Extracted text:
(begin)

Gods Checked Out and Tourists Checked In…


December always arrives with this grand, self-important flourish—as if someone has shaken the cosmic snow globe and declared, “Behold, the end of the year! Commence your annual existential crisis.” Everywhere I look, there are countdowns, reflections, resolutions, and people behaving like philosophers who’ve been accidentally sprinkled with glitter.

All this fuss, of course, only matters if you bow obediently before the Gregorian calendar. Otherwise, “December” is just another human naming ceremony for the movement of the sun. The academic year begins whenever schools decide children must suffer again. The financial year marches to its own bureaucratic drum. Lunar-calendar Hindus wait for Yugadi, Tuluvas for Bishu Parba, and Hindu trading communities politely inform the world, “Our year begins the day after Deepavali; kindly update your emotional timetable.” The truth is simple—calendar is just our way of nodding at cycles and pretending we’re in charge.

Meanwhile, December is Dhanurmasa, the month the gods supposedly sleep. A charming detail that once made me feel connected to a cosmic rhythm… until this year, when I learned even divine beings have limits.

Word in the celestial corridors is that Lord Ayyappa has temporarily abandoned Sabarimala. Not out of theological reasons, mind you, but because He simply could not handle the torrent of tourists and their permanently ringing mobile phones. Apparently someone tried to take a selfie with Him mid-darshan, and that was the last straw. Imagine being a deity, surviving millennia of devotion, austerity, and mythological chaos, only to be defeated by a crowd yelling, “Bro, move aside, angle not good.”

Growing up, of course, December was far gentler. Advent candles flickering. Christmas stars twinkling. Midnight mass with hymns sung in earnest rather than shouted over the sound of someone’s phone ringing with the ringtone “Kala Chashma.” D’Silva Master’s legendary homemade wine—so potent that even the staunchest rum enthusiasts approached it like it was radioactive. The season felt intimate, almost saintly.

Then December got itself entangled with the family calendar. Weddings everywhere. My aunt’s anniversary, then mine, then my brother’s, then my cousin’s. Clearly, my clan believes in love blossoming at the same time every year, and December holds all the receipts. Cakes multiplying like tribbles. WhatsApp wishes arriving in bulk from relatives who remember my name only during festive months.

(end)

Provided information:
(begin)

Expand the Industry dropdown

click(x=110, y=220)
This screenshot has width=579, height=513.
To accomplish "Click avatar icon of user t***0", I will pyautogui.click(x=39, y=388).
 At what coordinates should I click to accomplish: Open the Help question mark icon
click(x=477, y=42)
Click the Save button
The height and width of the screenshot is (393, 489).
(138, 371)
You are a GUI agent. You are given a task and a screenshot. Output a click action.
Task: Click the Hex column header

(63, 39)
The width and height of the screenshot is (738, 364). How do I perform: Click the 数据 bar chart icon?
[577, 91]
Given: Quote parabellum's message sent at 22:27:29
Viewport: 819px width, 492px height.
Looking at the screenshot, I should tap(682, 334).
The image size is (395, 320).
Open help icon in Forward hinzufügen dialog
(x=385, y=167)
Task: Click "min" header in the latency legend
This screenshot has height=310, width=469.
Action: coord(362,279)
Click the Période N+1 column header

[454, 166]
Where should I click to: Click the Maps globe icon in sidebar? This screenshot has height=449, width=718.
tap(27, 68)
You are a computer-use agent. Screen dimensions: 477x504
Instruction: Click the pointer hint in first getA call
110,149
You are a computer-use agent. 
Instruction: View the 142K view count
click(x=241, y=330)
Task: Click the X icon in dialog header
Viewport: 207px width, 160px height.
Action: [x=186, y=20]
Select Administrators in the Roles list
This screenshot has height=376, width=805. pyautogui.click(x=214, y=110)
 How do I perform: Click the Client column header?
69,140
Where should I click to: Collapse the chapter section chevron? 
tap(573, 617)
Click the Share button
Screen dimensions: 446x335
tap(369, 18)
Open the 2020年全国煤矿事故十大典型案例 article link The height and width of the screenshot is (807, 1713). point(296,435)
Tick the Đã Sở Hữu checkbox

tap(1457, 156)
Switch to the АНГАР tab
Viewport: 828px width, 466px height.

(end)

Work to do: Reproduce the December essay word for word, from "Gods Checked Out" up to and including "sprinkled with glitter.". The entries aren't needed here.

Answer to the exercise:
Gods Checked Out and Tourists Checked In…


December always arrives with this grand, self-important flourish—as if someone has shaken the cosmic snow globe and declared, “Behold, the end of the year! Commence your annual existential crisis.” Everywhere I look, there are countdowns, reflections, resolutions, and people behaving like philosophers who’ve been accidentally sprinkled with glitter.